Será dada continuidade ao trabalho da direcção liderada pelo professor Manuel Nunes, e estamos a seguir o plano de actividades que já estava determinado, nomeadamente fazendo, em conjunto com os clubes, uma política de proximidade, com presença assídua nos eventos dos clubes quando somos convidados, em estreita ligação com a Federação Portuguesa de Futebol (FPF).
Continua a verificar-se esse crescimento no número de atletas?

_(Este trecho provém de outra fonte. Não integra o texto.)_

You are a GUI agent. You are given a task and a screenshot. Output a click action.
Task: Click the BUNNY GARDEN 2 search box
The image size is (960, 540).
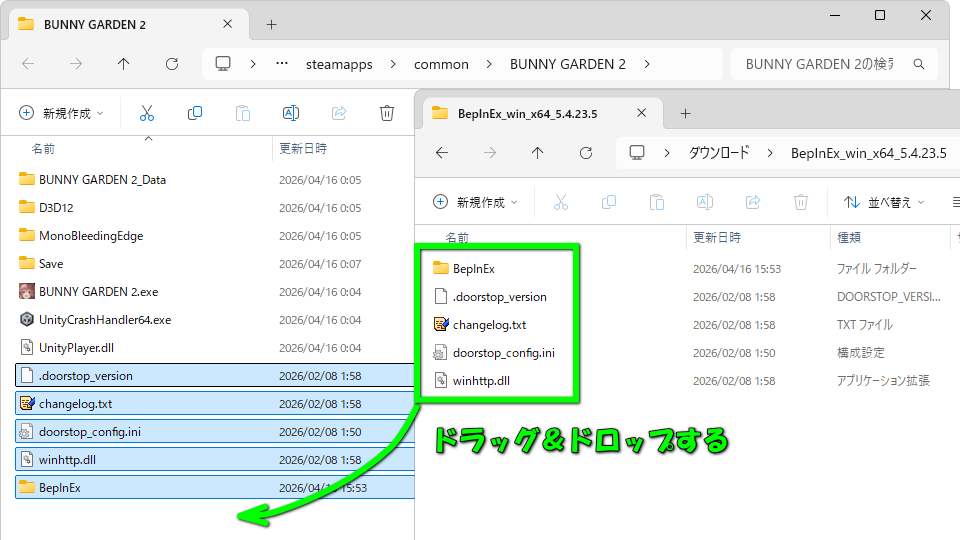833,64
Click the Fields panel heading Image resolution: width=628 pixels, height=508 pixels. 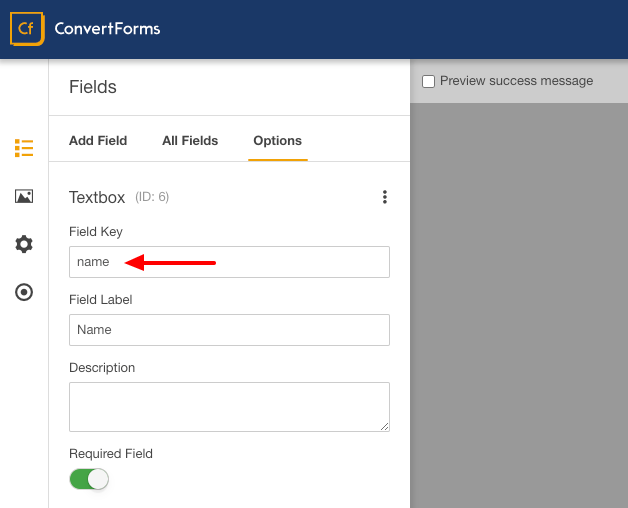93,87
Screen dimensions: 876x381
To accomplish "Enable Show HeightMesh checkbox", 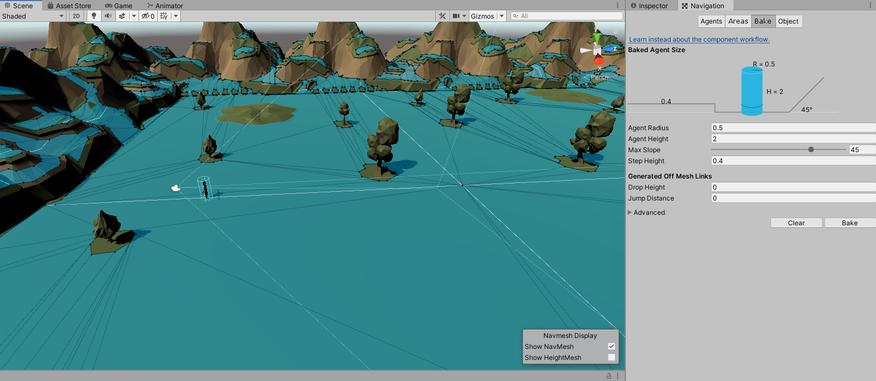I will point(611,357).
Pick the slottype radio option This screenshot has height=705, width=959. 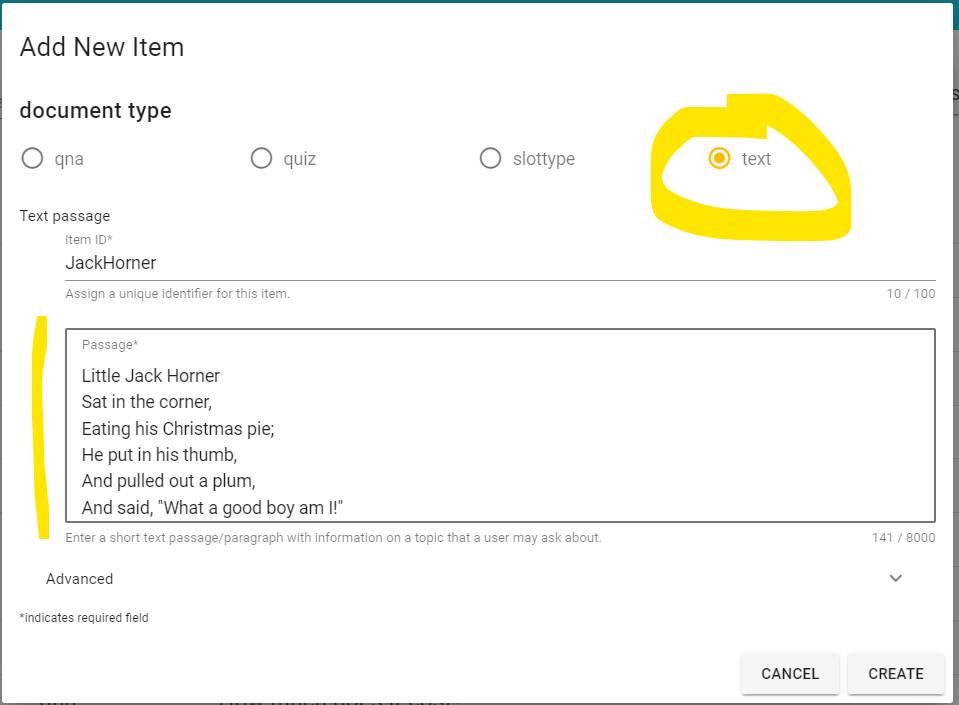[x=490, y=158]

Sim, na época 2024-25 registou- -se o maior número de inscrições de atletas desde sempre. Cerca de 13.300. Tivemos a inscrição de quatro mil agentes desportivos e 200 árbitros e realizámos mais de dez mil jogos. Esta época desportiva, o número de inscrições segue a bom ritmo. Isso deve-se, sobretudo, ao dinamismo dos clubes, porque a maior parte é formado por dirigentes benévolos e conseguem fazer um trabalho de excelência nas suas comunidades, o que é uma mais-valia para cada localidade. Se há 20, 30 anos uma instituição desportiva era onde se jogava futebol, hoje é muito mais do que isso. Há a transmissão dos valores, da ética, do respeito e do espírito de grupo. Hoje os clubes são certificados. Aliás, há uma grande aposta no processo de certificação e nós, na época transacta, conseguimos que fossem ao processo de certificação 104 entidades e 94 delas foram certificadas pela FPF. Esta época desportiva temos já cerca de 100 clubes a irem ao processo de certificação.